I am looking for a library which i can use for faster way to calculate implied volatility in python. I have options data about 1+ million rows for which i want to calculate implied volatility. what would be the fastest way i can calculate IV's. I have tried using py_vollib but it doesnt support vectorization. It takes about 5 mins approx. to calculate. Are there any other libraries which can help in faster calculation. What do people use in real time volatility calculations where there are millions of rows coming in every second?

Answer 1

You have to realize that the implied volatility calculation is computationally expensive and if you want realtime numbers maybe python is not the best solution.

Here is an example of the functions you would need:

import numpy as np
from scipy.stats import norm
N = norm.cdf

def bs_call(S, K, T, r, vol):
    d1 = (np.log(S/K) + (r + 0.5*vol**2)*T) / (vol*np.sqrt(T))
    d2 = d1 - vol * np.sqrt(T)
    return S * norm.cdf(d1) - np.exp(-r * T) * K * norm.cdf(d2)

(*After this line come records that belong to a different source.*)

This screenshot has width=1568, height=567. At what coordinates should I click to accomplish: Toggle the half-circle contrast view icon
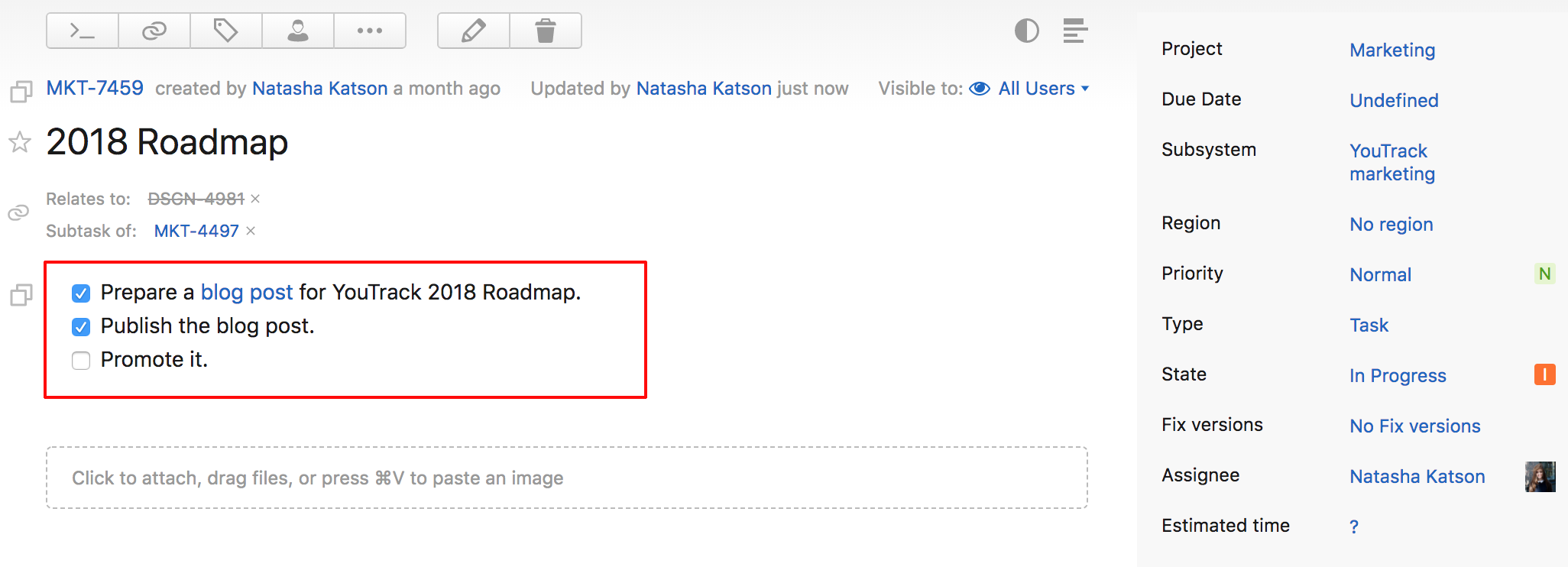[x=1026, y=31]
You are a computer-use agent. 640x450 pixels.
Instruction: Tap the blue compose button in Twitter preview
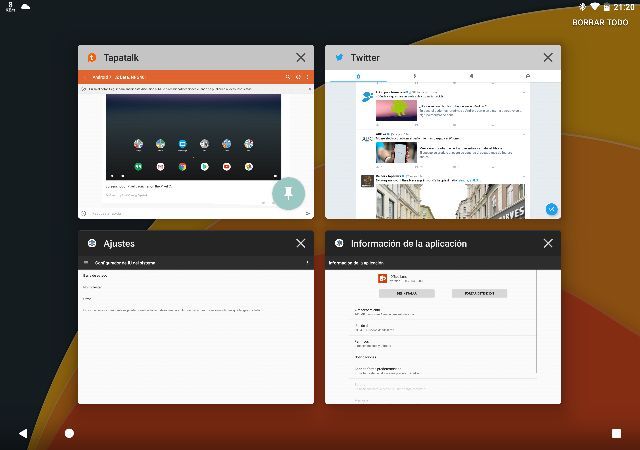pyautogui.click(x=550, y=209)
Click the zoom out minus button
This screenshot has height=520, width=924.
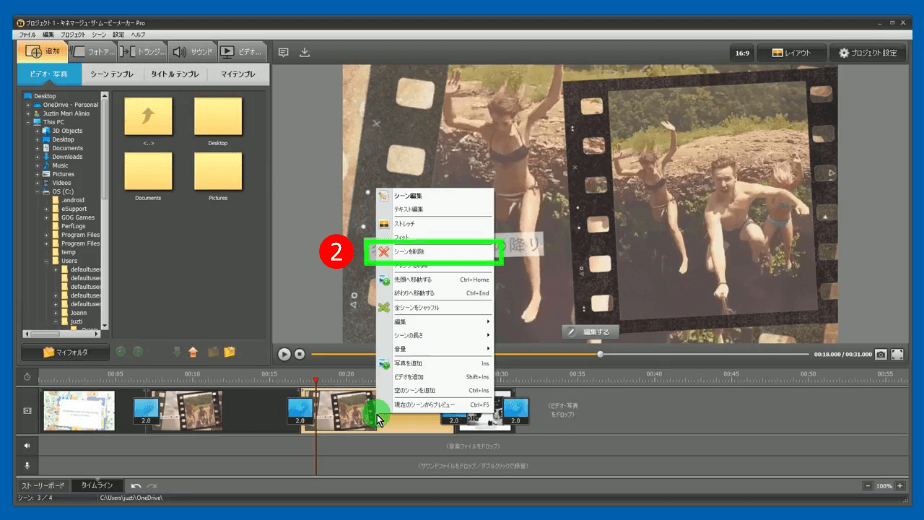pyautogui.click(x=867, y=485)
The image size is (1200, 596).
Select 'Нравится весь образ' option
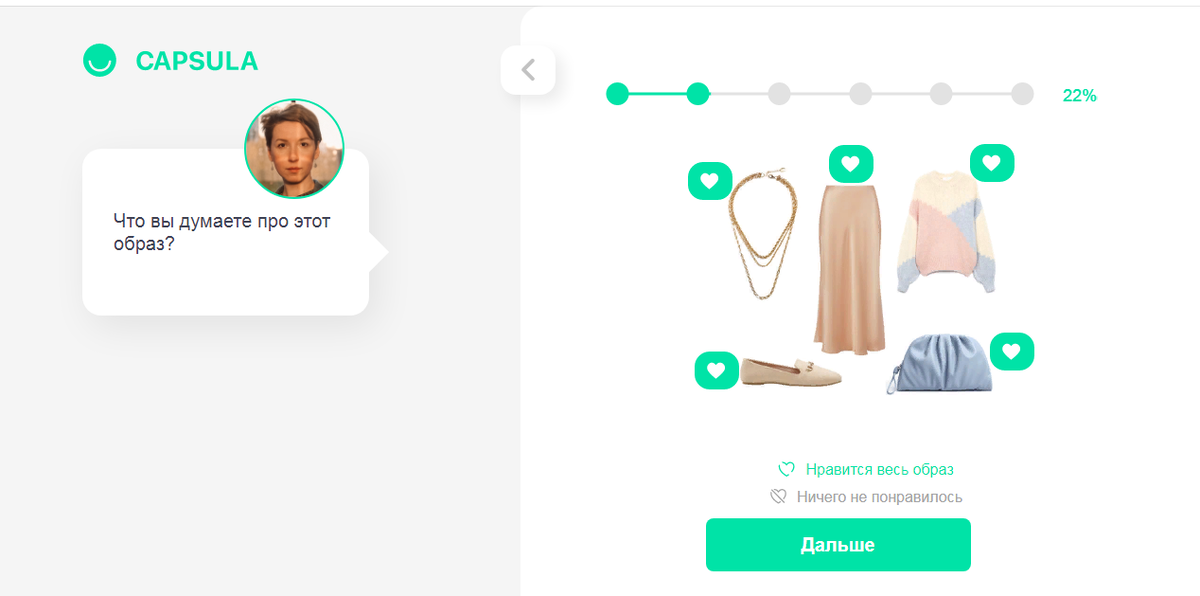tap(866, 469)
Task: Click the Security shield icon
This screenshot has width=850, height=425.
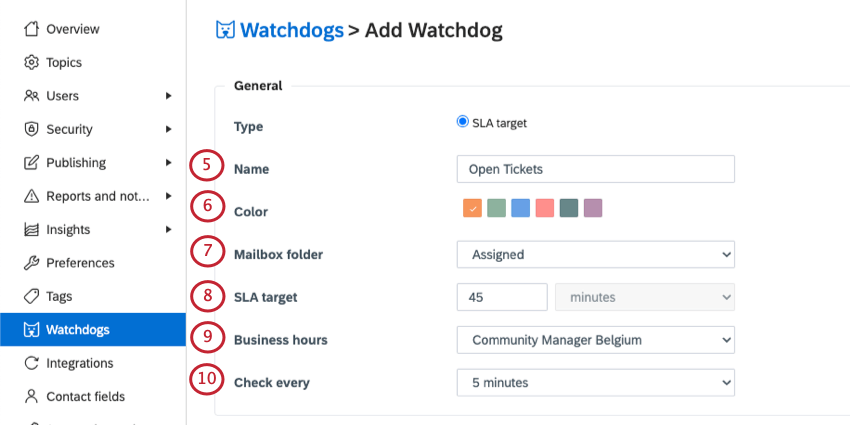Action: tap(31, 129)
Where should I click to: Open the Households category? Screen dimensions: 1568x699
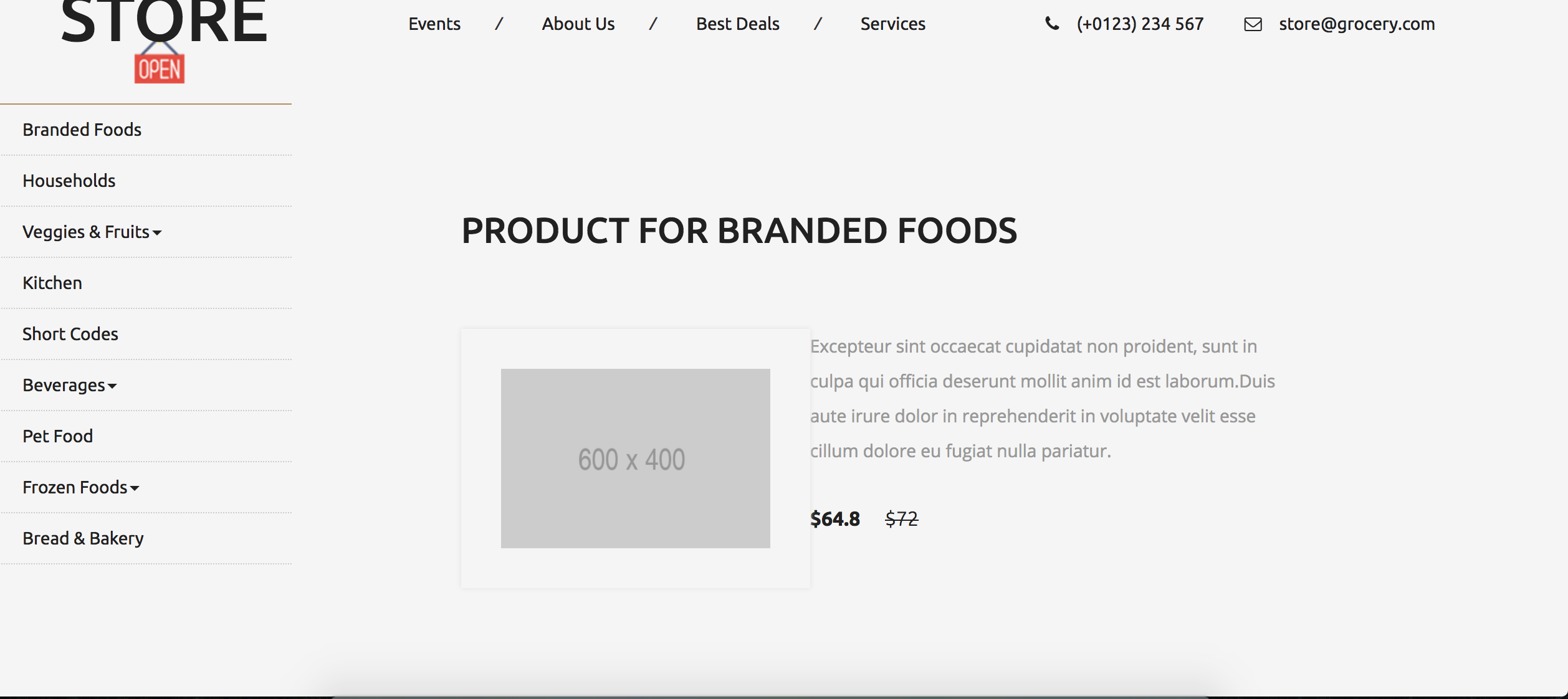pyautogui.click(x=69, y=181)
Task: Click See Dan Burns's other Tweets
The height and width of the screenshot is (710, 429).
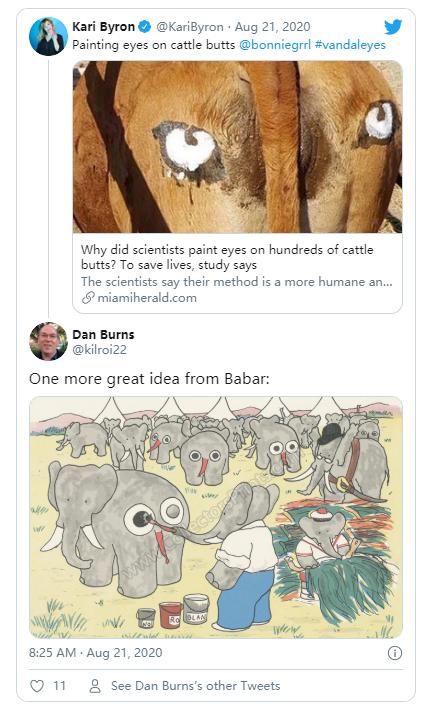Action: [196, 686]
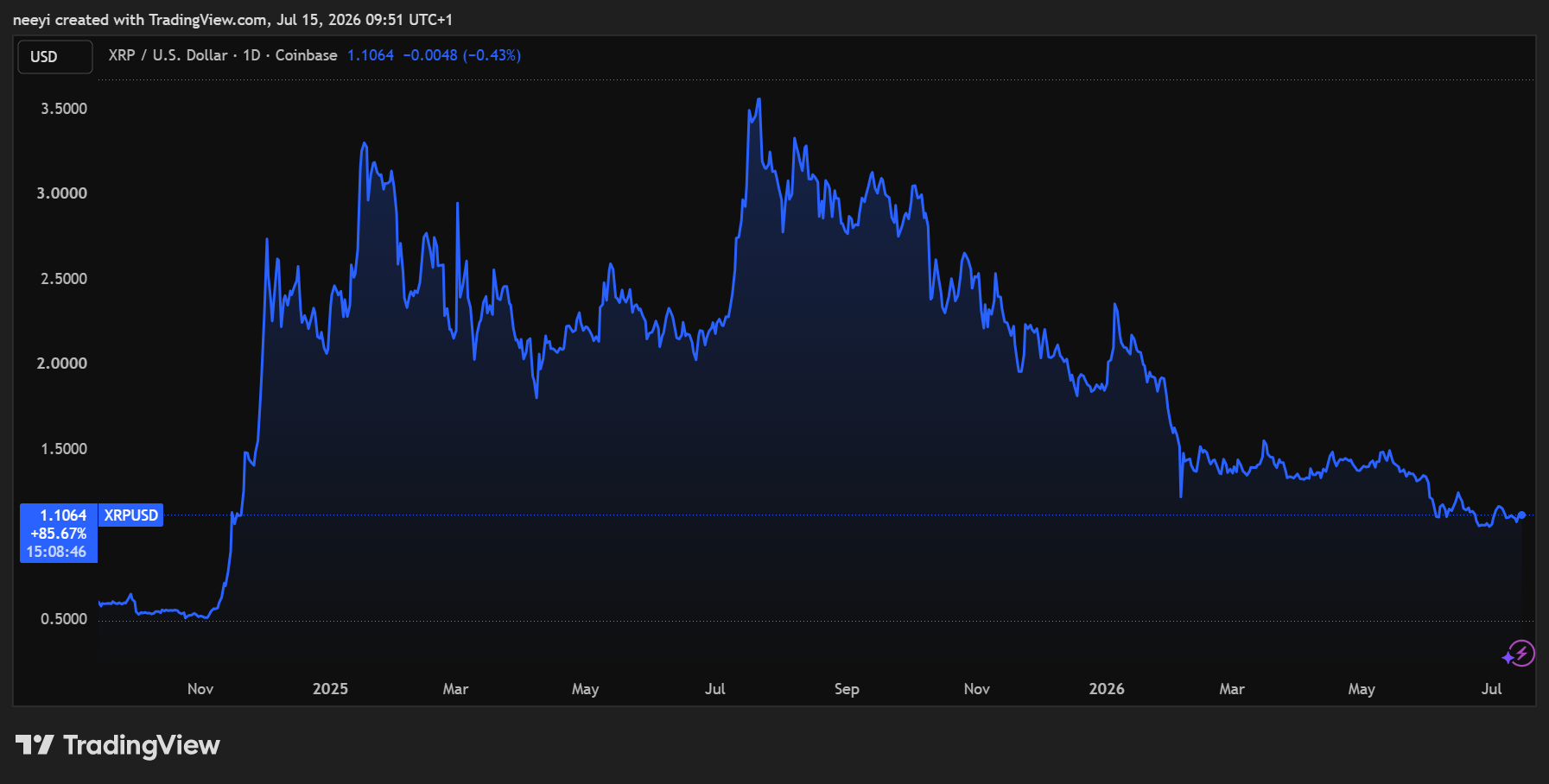Viewport: 1549px width, 784px height.
Task: Click the last price dot on chart line
Action: pos(1521,515)
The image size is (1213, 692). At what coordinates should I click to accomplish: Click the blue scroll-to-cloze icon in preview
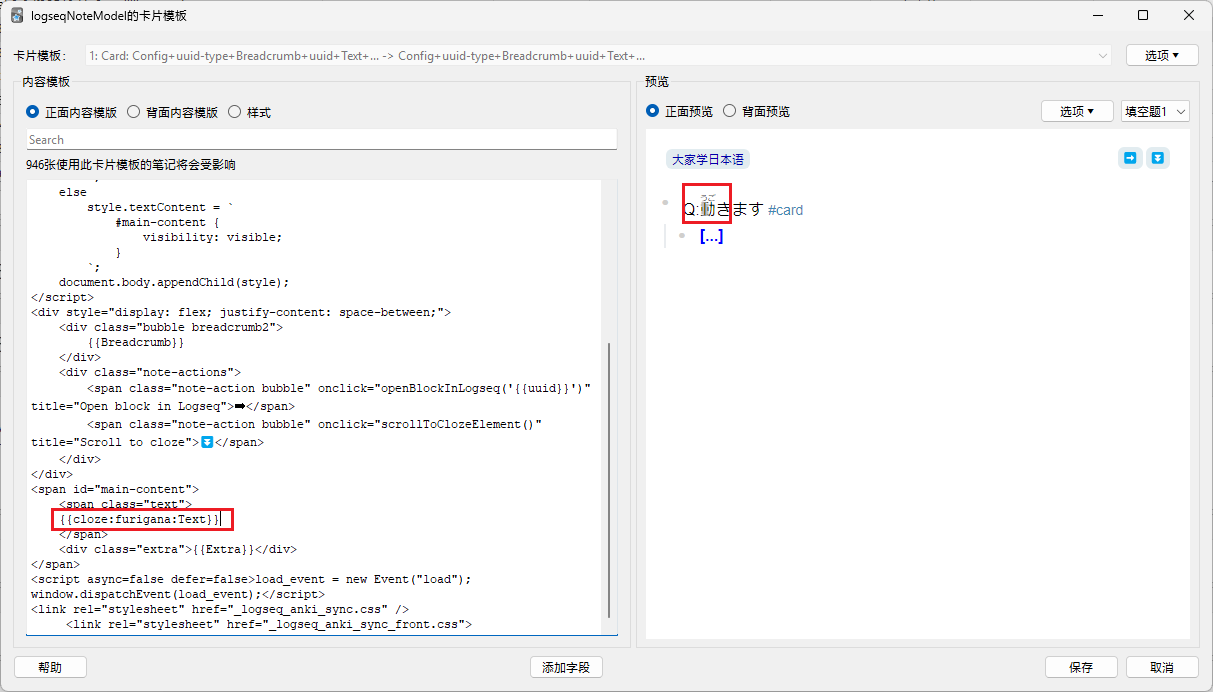click(1159, 157)
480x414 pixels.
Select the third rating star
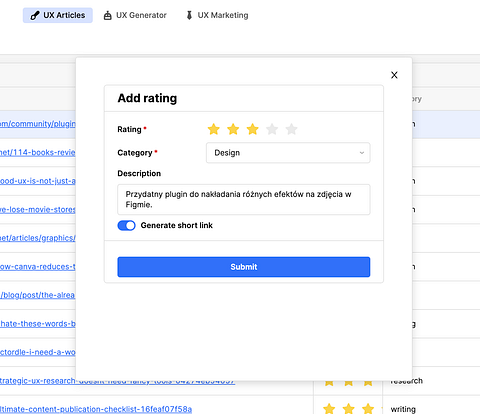tap(253, 129)
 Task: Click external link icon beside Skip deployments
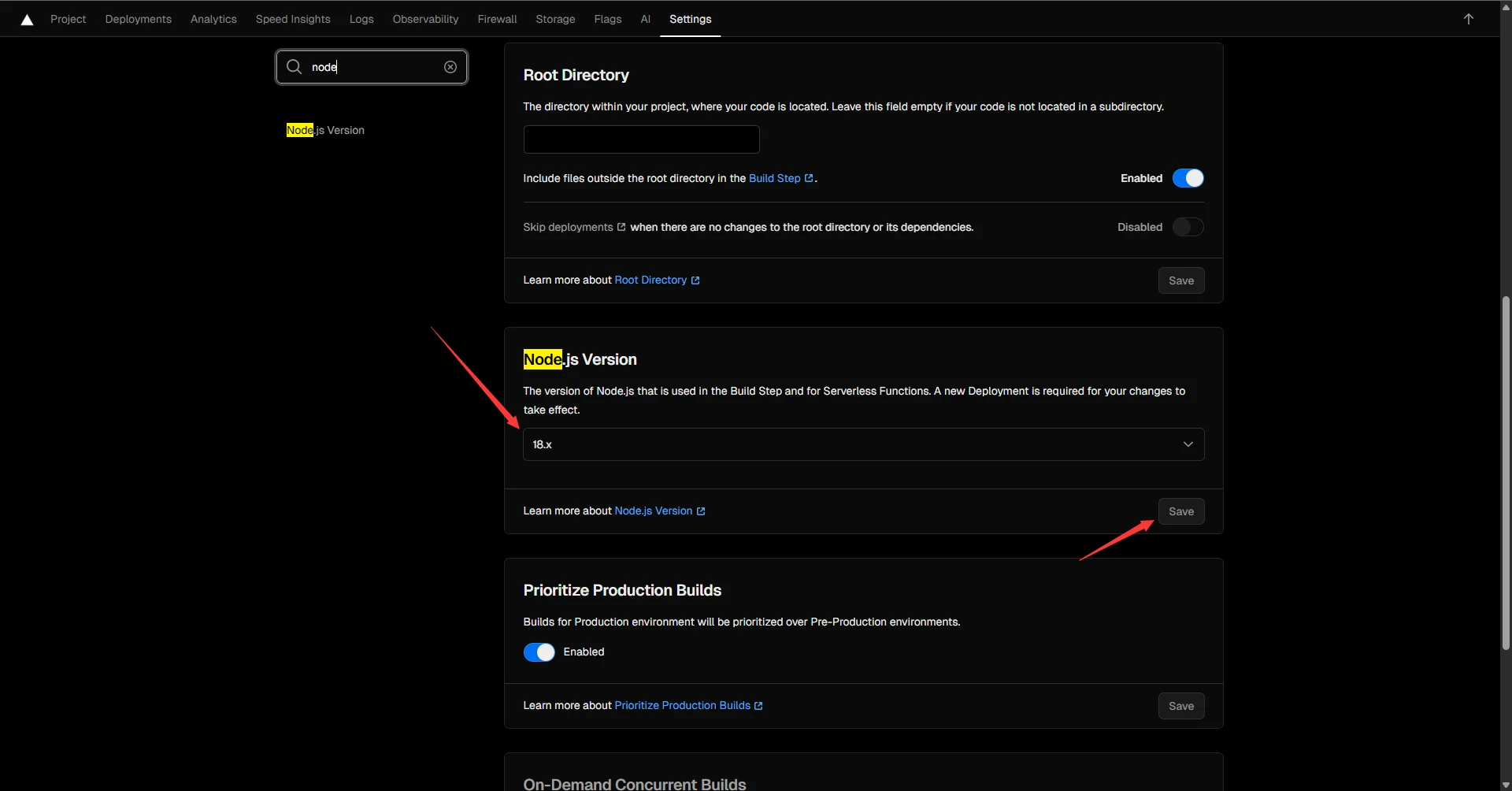pos(621,228)
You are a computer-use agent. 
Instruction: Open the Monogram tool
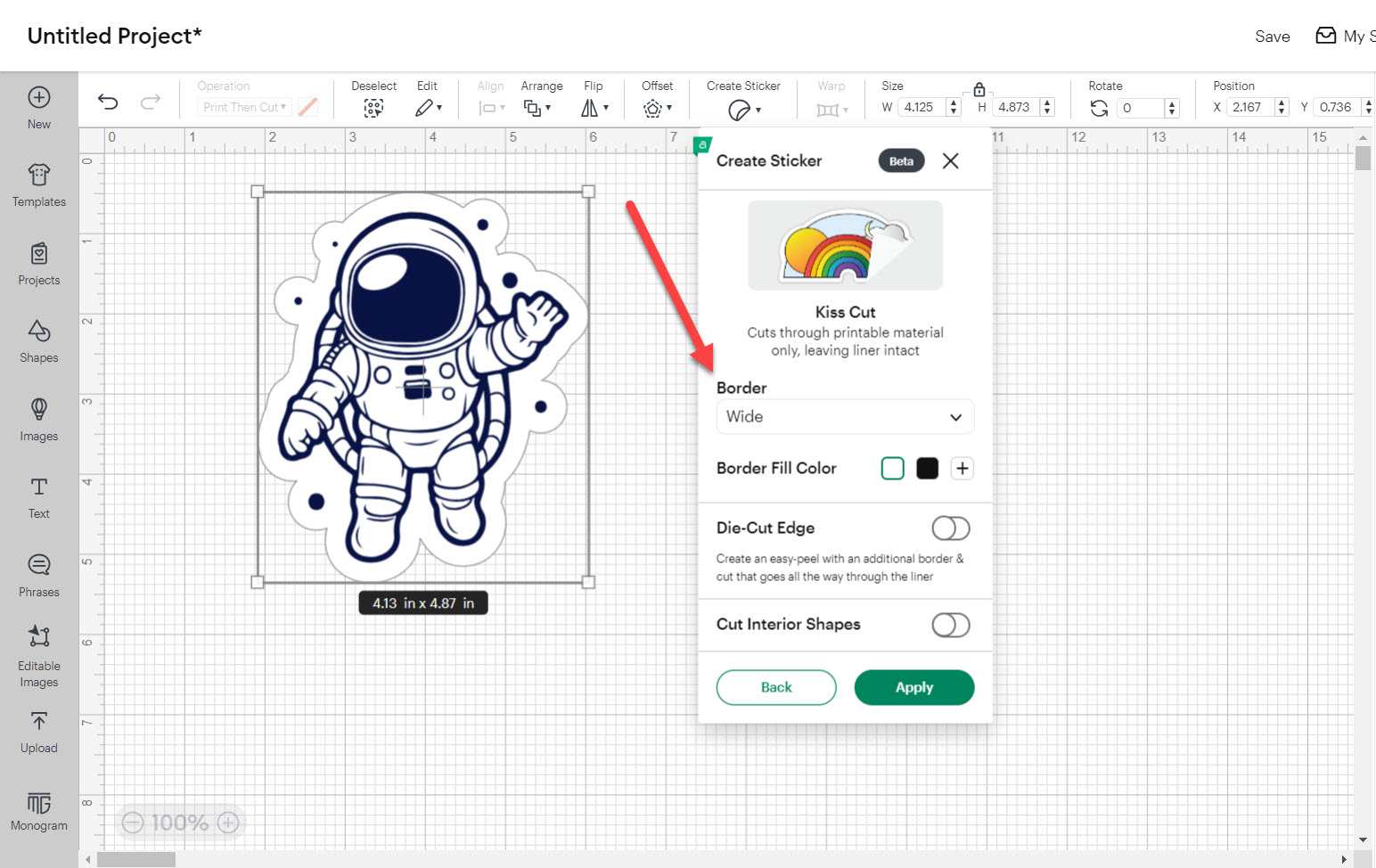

def bs_vega(S, K, T, r, sigma):
    d1 = (np.log(S / K) + (r + 0.5 * sigma ** 2) * T) / (sigma * np.sqrt(T))
    return S * norm.pdf(d1) * np.sqrt(T)

def find_vol(target_value, S, K, T, r, *args):
    MAX_ITERATIONS = 200
    PRECISION = 1.0e-5
    sigma = 0.5
    for i in range(0, MAX_ITERATIONS):
        price = bs_call(S, K, T, r, sigma)
        vega = bs_vega(S, K, T, r, sigma)
        diff = target_value - price  # our root
        if (abs(diff) < PRECISION):
            return sigma
        sigma = sigma + diff/vega # f(x) / f'(x)
    return sigma # value wasn't found, return best guess so far

Computing a single value is quick enough

S = 100
K = 100
T = 11
r = 0.01
vol = 0.25

V_market = bs_call(S, K, T, r, vol)
implied_vol = find_vol(V_market, S, K, T, r)

print ('Implied vol: %.2f%%' % (implied_vol * 100))
print ('Market price = %.2f' % V_market)
print ('Model price = %.2f' % bs_call(S, K, T, r, implied_vol))

Implied vol: 25.00%

Market price = 35.94

Model price = 35.94

But if you try to compute many, you will realize that it takes some time...

%%time
size = 10000
S = np.random.randint(100, 200, size)
K = S * 1.25
T = np.ones(size)
R = np.random.randint(0, 3, size) / 100
vols = np.random.randint(15, 50, size) / 100
prices = bs_call(S, K, T, R, vols)

params = np.vstack((prices, S, K, T, R, vols))
vols = list(map(find_vol, *params))

Wall time: 10.5 s

Answer 2

If you change all calls to norm.cdf() -method into ndtr() , you will get a 2.4 time performance increase.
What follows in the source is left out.